Es passierte nichts. Es war und blieb ruhig. Genau das störte ihn. Es war auch nicht so finster. Zwar brannte kein Licht, und draußen hatte die Dunkelheit längst die Kontrolle übernommen, aber die Umrisse der Möbel waren schon zu erkennen. Zudem kannte sich Suko so gut in der Wohnung aus, dass er auch im Finstern nirgendwo anstoßen würde.
Er kam sich zwar etwas lächerlich dabei vor, aber er rief den Namen seines Freundes noch einmal.
Und diesmal mit etwas lauterer Stimme, so dass der Ruf auch im Schlafzimmer zu hören sein musste. John war kein Mensch, der einen tiefen Schlaf hatte. Erst recht nicht um diese recht frühe Zeit.
Das war vergebens. Man blieb ihm die Antwort schuldig. Suko presste die Lippen zusammen. Es war eigentlich lächerlich, was er tat. Er hätte umdrehen und wieder zurück in seine Wohnung gehen sollen.
Die Energie brachte er nicht auf, weil er einfach das Gefühl hatte, einen zu großen Widerstand überbrücken zu müssen. Etwas hielt ihn in dieser menschenleeren Wohnung fest.
Für den Inspektor war es ein Zwang, über den er sich ärgerte. Er wusste auch, dass dieser Zwang nicht von außen an ihn herangetragen wurde, sondern aus seinem Innern in die Höhe drang. Er selbst war derjenige, der nicht gehen wollte.
Eine Wohnung kann unterschiedlich leer sein. Das war Suko auch bekannt. Diese hier war leer, und trotzdem wollte der Inspektor nicht so recht daran glauben.
Zwischen den Wänden hielt sich etwas auf. War etwas zurückgelassen worden oder etwas herangeschlichen, das sich nun ausbreitete und sich verborgen hielt.
Suko wusste nicht, wie oft er seinen Blick schon durch das Wohnzimmer hatte schweifen lassen, ohne auch nur einen verdammten Hinweis zu entdecken.
Er hätte noch die Küche, das Schlafzimmer und auch das Bad untersuchen können. Dazu musste er durch das Wohnzimmer, das für ihn mit vergehender Zeit immer mehr zu einem fremden Terrain wurde.
Er sah nichts und konnte trotzdem nicht an die Normalität glauben. Irgendwo hielt sich etwas versteckt, das nicht in diese Wohnung hineingehörte.
Licht war wichtig.
Suko bewegte sich etwas nach vorn, um den Schalter mit einem Griff erreichen zu können. Eine knappe Bewegung mit der Hand. Die Lampe unter der Decke würde hell werden.
Sie wurde nicht hell!
***
Suko tat nichts!
Dass hinter ihm das Licht im Flur brannte, war für ihn völlig unwichtig geworden. Es zählte nur, dass es vor ihm dunkel geblieben war. Das musste einen Grund haben. Einen normalen, denn jede Birne konnte durchbrennen, aber auch einen unnormalen. Das hieß, dass sich jemand daran zu schaffen gemacht hatte.

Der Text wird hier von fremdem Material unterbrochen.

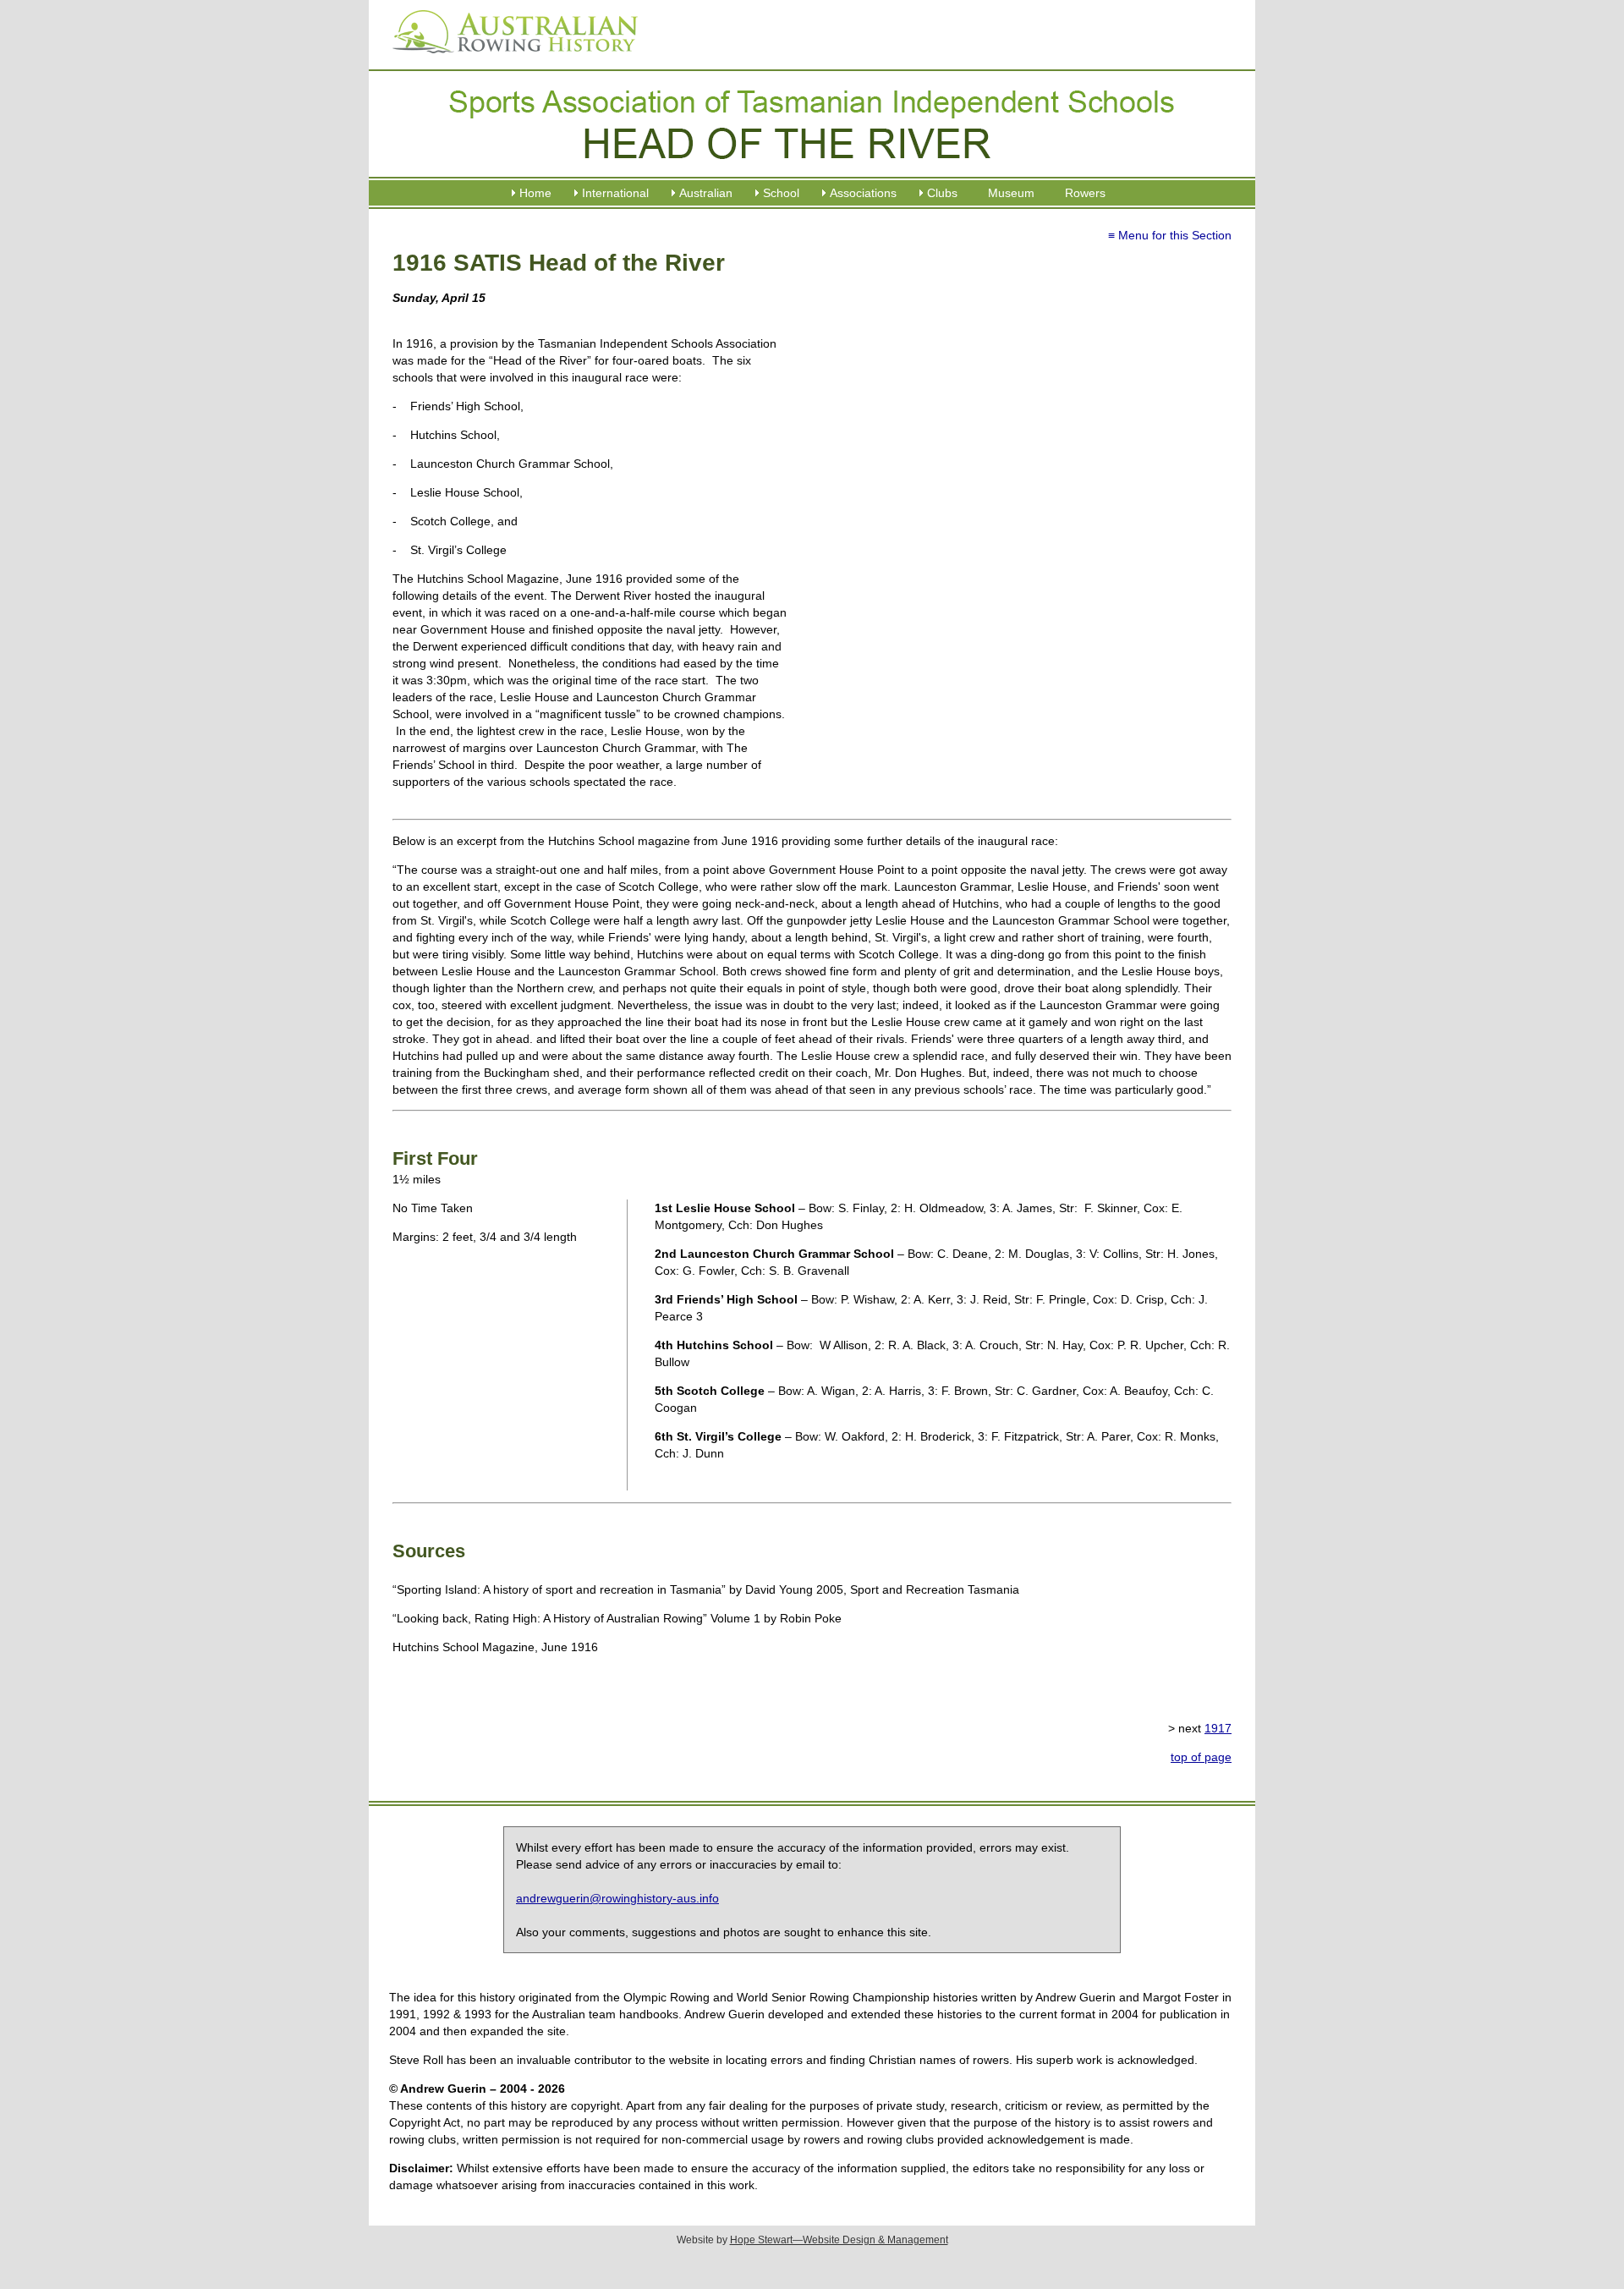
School (781, 193)
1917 (1218, 1728)
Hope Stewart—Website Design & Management (839, 2240)
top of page (1201, 1757)
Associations (863, 193)
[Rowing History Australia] (508, 59)
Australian (705, 193)
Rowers (1085, 193)
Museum (1011, 193)
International (615, 193)
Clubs (942, 193)
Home (535, 193)
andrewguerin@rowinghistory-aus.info (617, 1898)
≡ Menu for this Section (1170, 235)
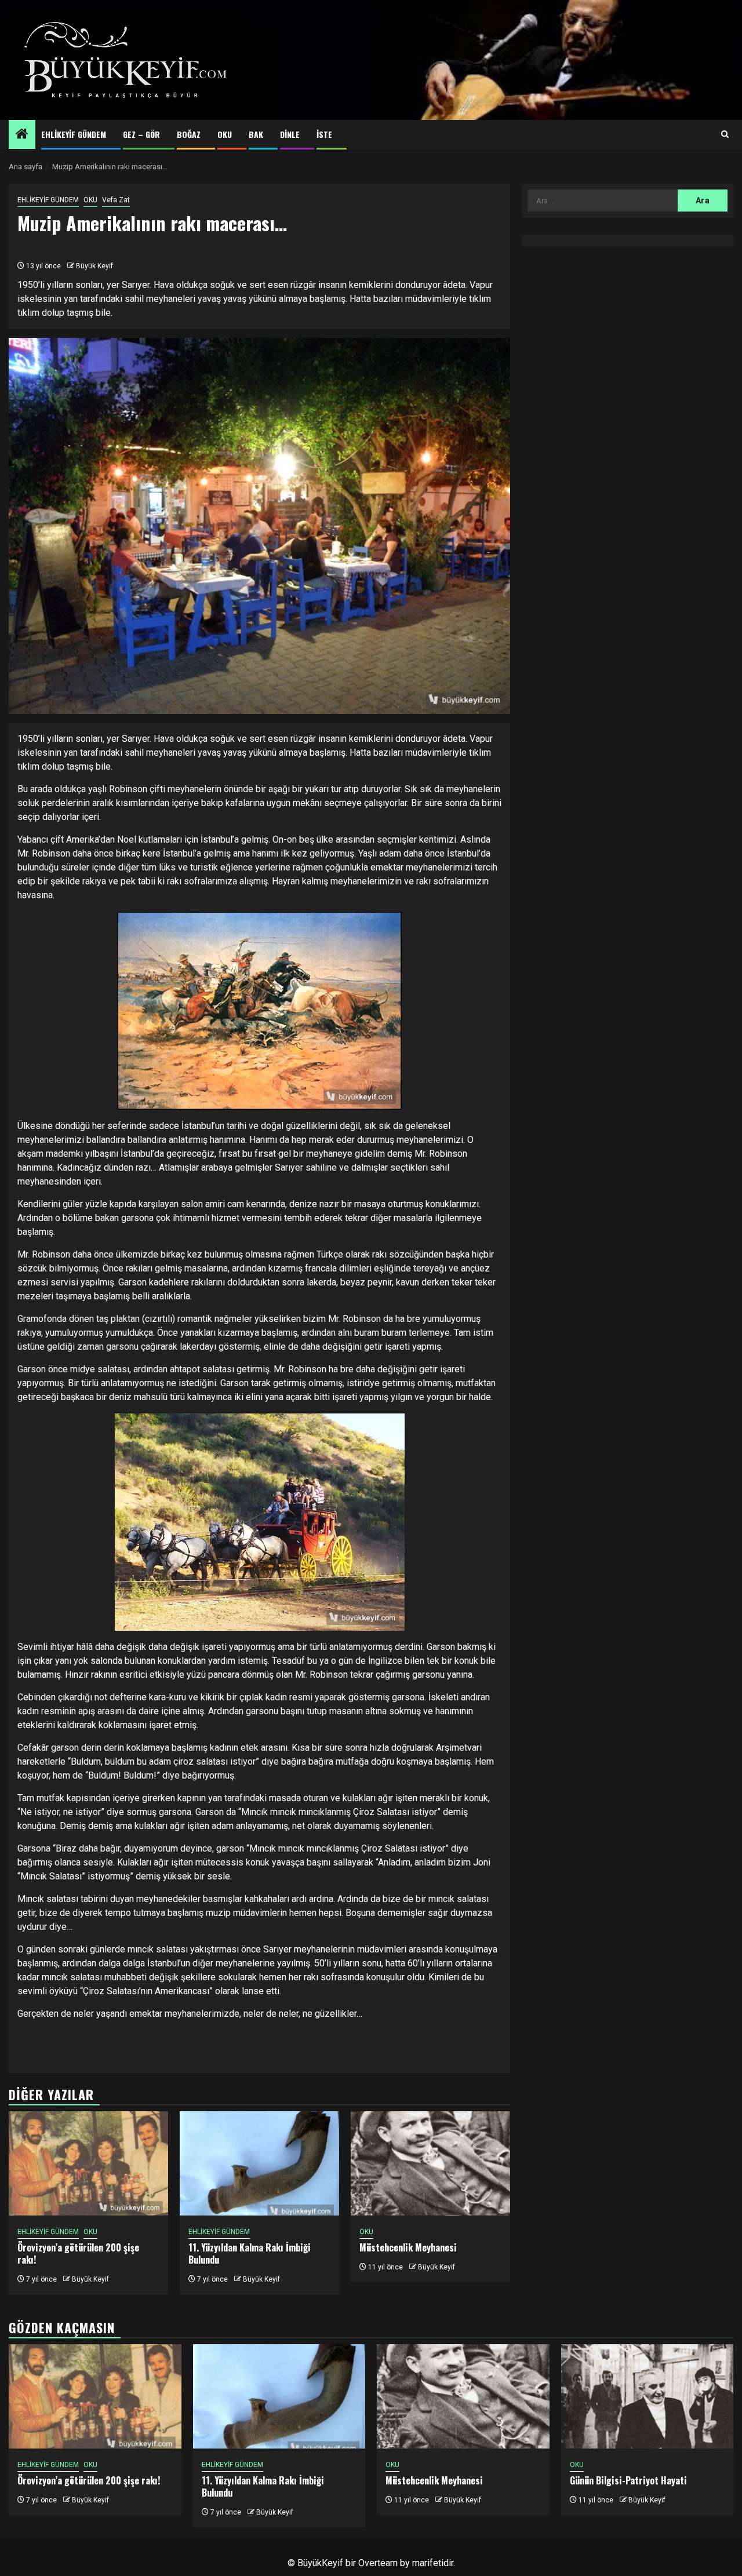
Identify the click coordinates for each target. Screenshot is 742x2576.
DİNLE (290, 134)
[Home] (22, 135)
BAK (256, 134)
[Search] (725, 134)
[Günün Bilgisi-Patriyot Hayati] (647, 2396)
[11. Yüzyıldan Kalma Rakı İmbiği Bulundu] (259, 2163)
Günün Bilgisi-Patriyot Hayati (628, 2480)
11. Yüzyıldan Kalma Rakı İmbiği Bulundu (249, 2253)
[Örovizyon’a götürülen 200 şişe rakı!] (88, 2163)
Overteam (378, 2562)
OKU (224, 134)
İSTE (324, 134)
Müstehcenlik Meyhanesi (408, 2247)
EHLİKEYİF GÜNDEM (73, 134)
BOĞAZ (189, 134)
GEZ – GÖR (141, 134)
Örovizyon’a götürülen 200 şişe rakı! (78, 2253)
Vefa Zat (116, 200)
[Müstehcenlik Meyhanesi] (430, 2163)
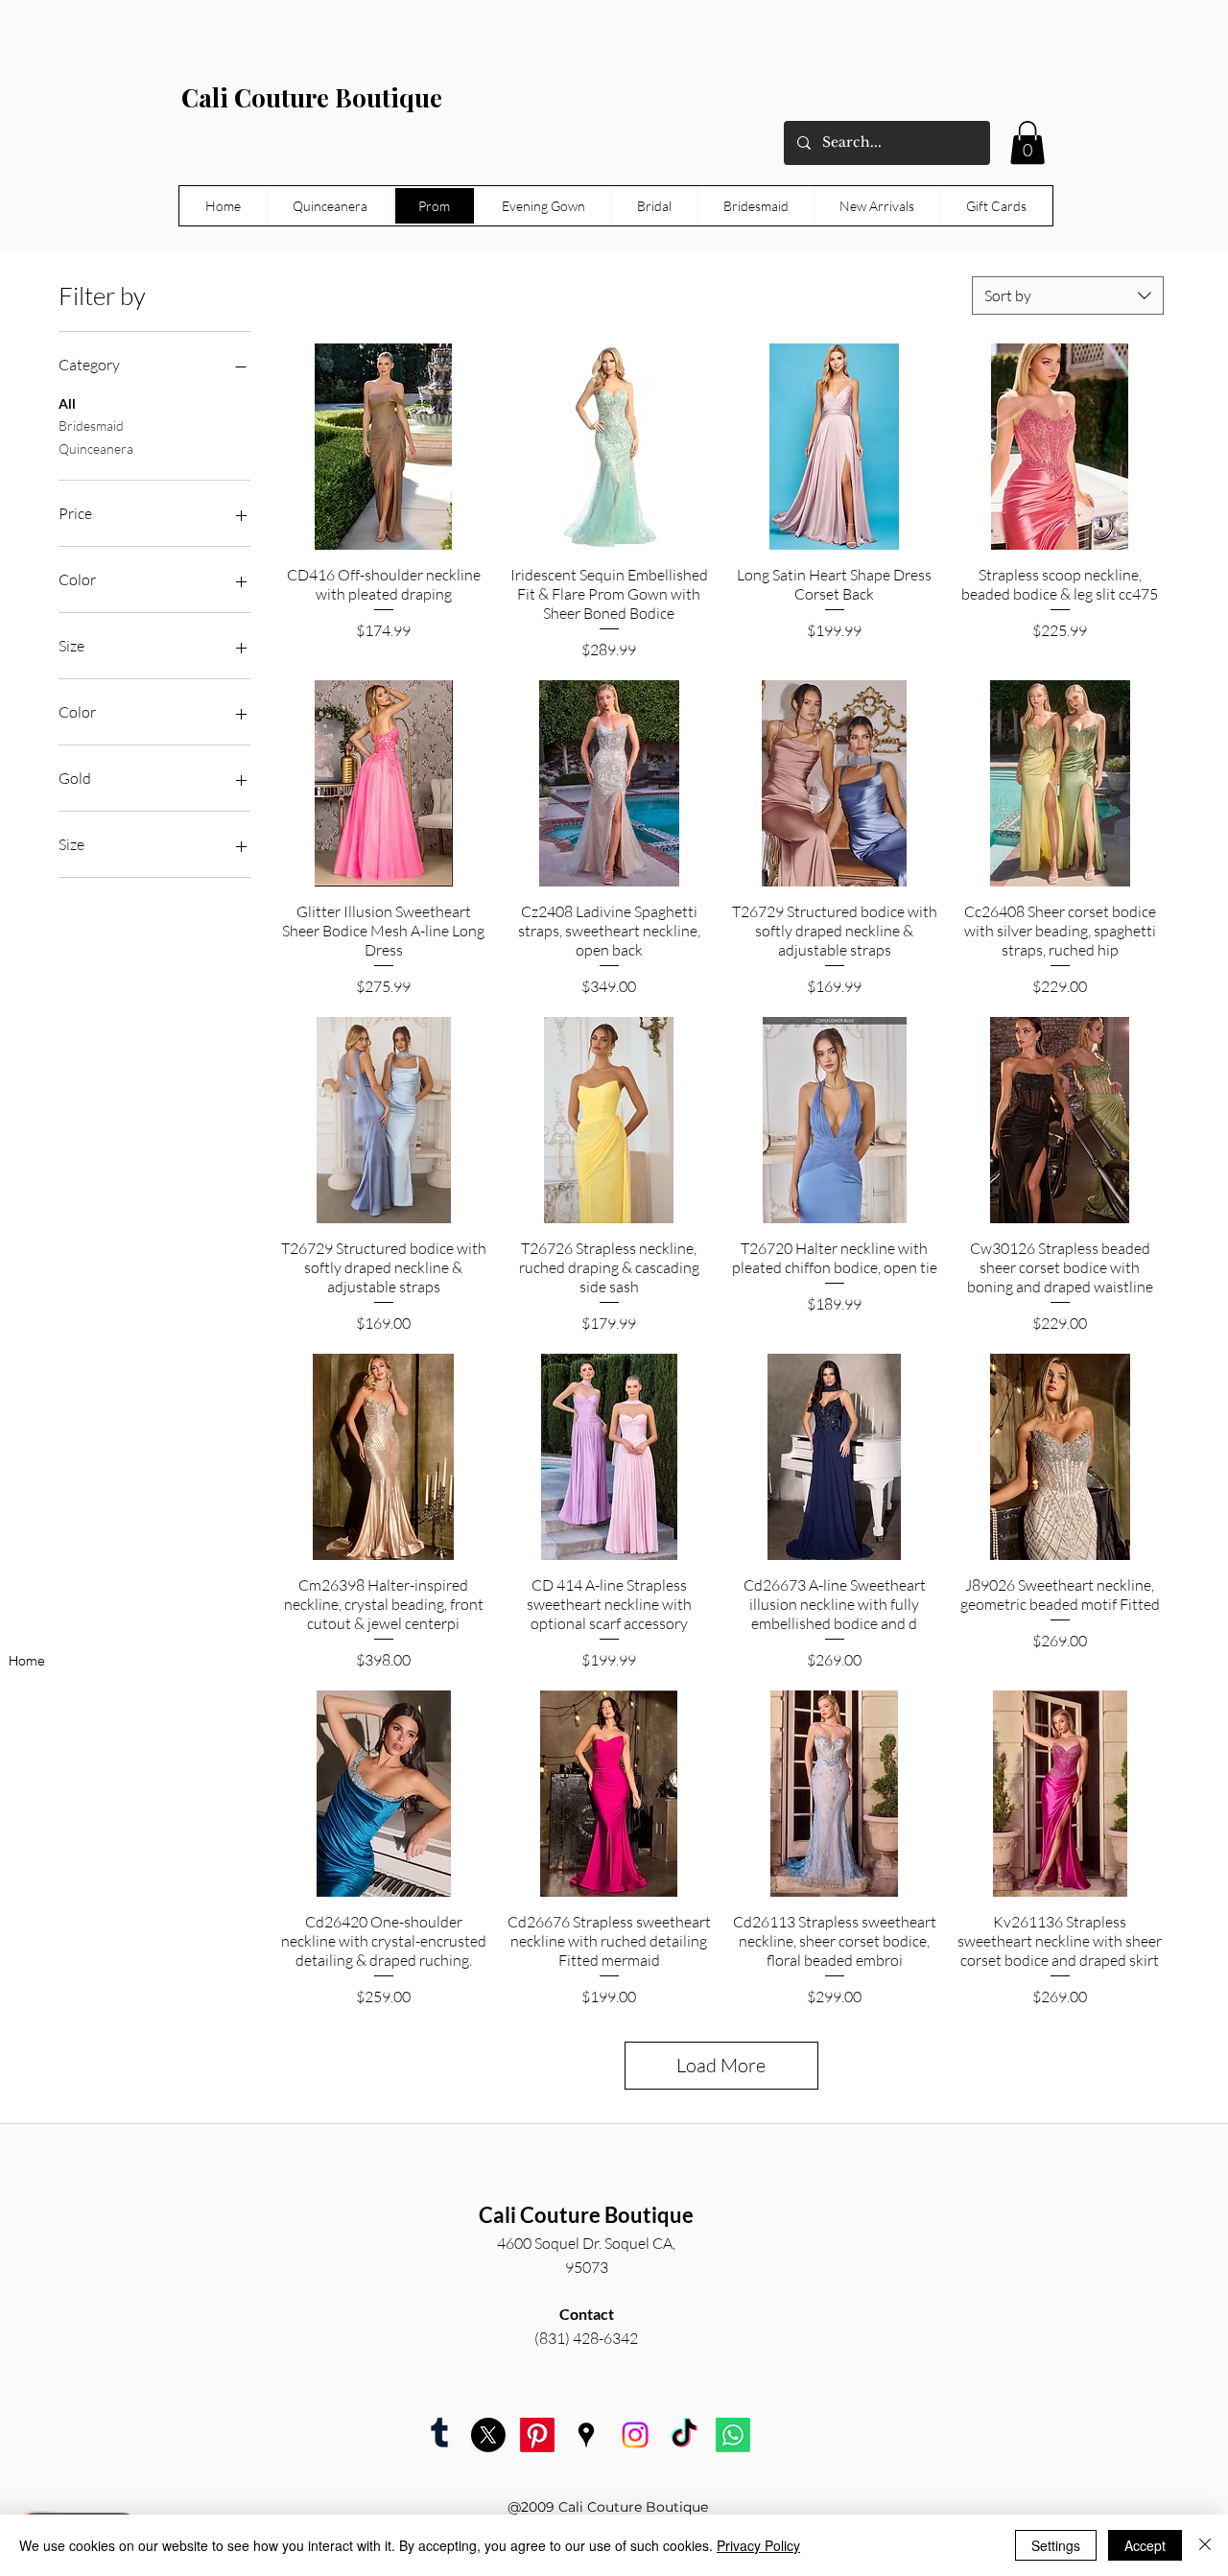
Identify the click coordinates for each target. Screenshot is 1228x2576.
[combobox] (1068, 295)
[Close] (1204, 2545)
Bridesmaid (91, 425)
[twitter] (488, 2435)
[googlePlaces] (586, 2435)
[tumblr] (439, 2435)
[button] (1027, 142)
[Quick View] (383, 446)
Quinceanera (96, 448)
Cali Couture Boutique (311, 97)
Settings (1055, 2545)
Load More (721, 2065)
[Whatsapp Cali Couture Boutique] (733, 2435)
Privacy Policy (758, 2545)
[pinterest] (537, 2435)
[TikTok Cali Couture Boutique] (684, 2435)
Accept (1145, 2545)
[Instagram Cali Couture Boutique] (635, 2435)
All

So etwas gefiel dem Inspektor überhaupt nicht, denn er tendierte eher zur zweiten Möglichkeit.
Er wusste noch nicht genau, wie er sich verhalten sollte. Es war nichts zu sehen. Es bewegte sich kein Schatten durch den Raum, aber der Inspektor war mittlerweile davon überzeugt, nicht mehr allein in dieser Stille zu stehen.
An einen normalen Einbrecher dachte er nicht. Das wäre auch Unsinn gewesen, denn bei John Sinclair war nichts zu holen. Außerdem hatte er am Schloss keine Spuren gesehen.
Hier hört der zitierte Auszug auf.